DAYLIGHT. Friends, natural light is the best light. Daylight can create magical photos that cannot be manufactured in photoshop. This is where we find our favorite photos. When helping my clients plan their wedding day timeline, I always plan around the sun. I want their portraits to be at the "golden hour". That's the time when the sun shines gold wonderful light and makes everyone look incredible. I want to provide the best possible photos for my clients, and that usually means gorgeous golden light. Waiting until after the ceremony pushes all of that back and we can plan accordingly, though we may be rushed for time before it gets dark.
INVESTMENT. Bottom line is you want the most bang for your buck. Trust me, you will get better photos if you plan for them. Whether that means adding an extra 45 minutes to your cocktail hour, or getting your dress on an hour early to meet your groom before the ceremony, planning is essential.
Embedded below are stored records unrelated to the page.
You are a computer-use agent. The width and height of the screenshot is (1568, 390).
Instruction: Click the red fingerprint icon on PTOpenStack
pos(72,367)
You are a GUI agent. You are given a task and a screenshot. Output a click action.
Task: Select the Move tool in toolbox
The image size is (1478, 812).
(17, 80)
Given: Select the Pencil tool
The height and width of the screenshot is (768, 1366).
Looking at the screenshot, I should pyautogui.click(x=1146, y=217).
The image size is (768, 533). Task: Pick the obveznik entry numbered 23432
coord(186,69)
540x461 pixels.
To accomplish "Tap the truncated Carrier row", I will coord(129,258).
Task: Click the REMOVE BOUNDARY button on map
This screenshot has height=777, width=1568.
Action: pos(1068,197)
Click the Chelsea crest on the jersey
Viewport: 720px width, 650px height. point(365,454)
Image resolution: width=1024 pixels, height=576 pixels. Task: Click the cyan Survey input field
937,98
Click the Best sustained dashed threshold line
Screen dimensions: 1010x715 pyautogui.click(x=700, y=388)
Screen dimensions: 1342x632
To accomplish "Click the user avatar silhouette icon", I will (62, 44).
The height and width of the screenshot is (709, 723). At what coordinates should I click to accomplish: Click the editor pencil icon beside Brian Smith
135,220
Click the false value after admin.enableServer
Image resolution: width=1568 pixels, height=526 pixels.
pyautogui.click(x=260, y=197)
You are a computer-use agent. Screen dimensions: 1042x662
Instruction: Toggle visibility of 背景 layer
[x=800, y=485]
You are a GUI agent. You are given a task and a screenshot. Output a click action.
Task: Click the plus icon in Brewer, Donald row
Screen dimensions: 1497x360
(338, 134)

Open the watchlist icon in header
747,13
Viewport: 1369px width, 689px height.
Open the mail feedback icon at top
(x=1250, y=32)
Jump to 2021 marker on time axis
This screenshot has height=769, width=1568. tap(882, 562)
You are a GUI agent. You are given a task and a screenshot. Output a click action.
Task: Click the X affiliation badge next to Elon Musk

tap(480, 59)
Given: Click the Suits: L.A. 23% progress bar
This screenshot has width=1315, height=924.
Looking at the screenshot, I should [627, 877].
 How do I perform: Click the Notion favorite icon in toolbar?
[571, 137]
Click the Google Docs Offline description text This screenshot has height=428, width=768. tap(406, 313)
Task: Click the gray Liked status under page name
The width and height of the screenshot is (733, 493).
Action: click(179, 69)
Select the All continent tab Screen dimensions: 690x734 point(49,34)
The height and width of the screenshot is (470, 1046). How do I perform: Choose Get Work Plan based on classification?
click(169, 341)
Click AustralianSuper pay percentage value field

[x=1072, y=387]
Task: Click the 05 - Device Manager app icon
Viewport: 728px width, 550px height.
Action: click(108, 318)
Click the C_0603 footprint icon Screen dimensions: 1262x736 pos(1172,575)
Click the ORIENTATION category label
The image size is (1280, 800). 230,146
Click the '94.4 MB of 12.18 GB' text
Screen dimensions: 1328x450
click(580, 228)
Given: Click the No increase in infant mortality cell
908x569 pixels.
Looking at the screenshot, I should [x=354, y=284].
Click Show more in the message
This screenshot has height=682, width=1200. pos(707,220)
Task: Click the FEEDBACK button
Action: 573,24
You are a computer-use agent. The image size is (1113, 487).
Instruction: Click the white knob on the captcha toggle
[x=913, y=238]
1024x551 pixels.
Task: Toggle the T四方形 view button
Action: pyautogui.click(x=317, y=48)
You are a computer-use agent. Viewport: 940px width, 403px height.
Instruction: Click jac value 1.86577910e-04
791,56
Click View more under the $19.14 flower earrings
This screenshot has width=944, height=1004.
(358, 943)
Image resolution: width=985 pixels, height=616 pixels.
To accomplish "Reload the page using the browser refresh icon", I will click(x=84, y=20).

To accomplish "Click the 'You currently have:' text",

I want you to enjoy your day and not feel rushed or tossed around. Yes, weddings usually run a little behind because of hair emergencies, travel complications, or a lost shoe, but the most important thing is to plan.
When it comes down to it, what a bride wants is really a reaction from the groom. I truly believe that this reaction is more genuine when it's between the two of you. That doesn't mean that the emotion is less or that the moment doesn't feel as special at the actual ceremony. In fact, maybe it's more real. You both get to fully experience the moment without anxiety. You get to see be excited. The bride gets to see her groom with excitement, not nervousness as she walks down the aisle.
By no means do I require my clients to do a first look. It's your wedding. It's your day. So YOU get to make that decision. All I want is for my clients to be happy, whether that means listening to tradition or trying something new. Some people tend to think that there are rules for weddings, but I say the only rule is to be happy.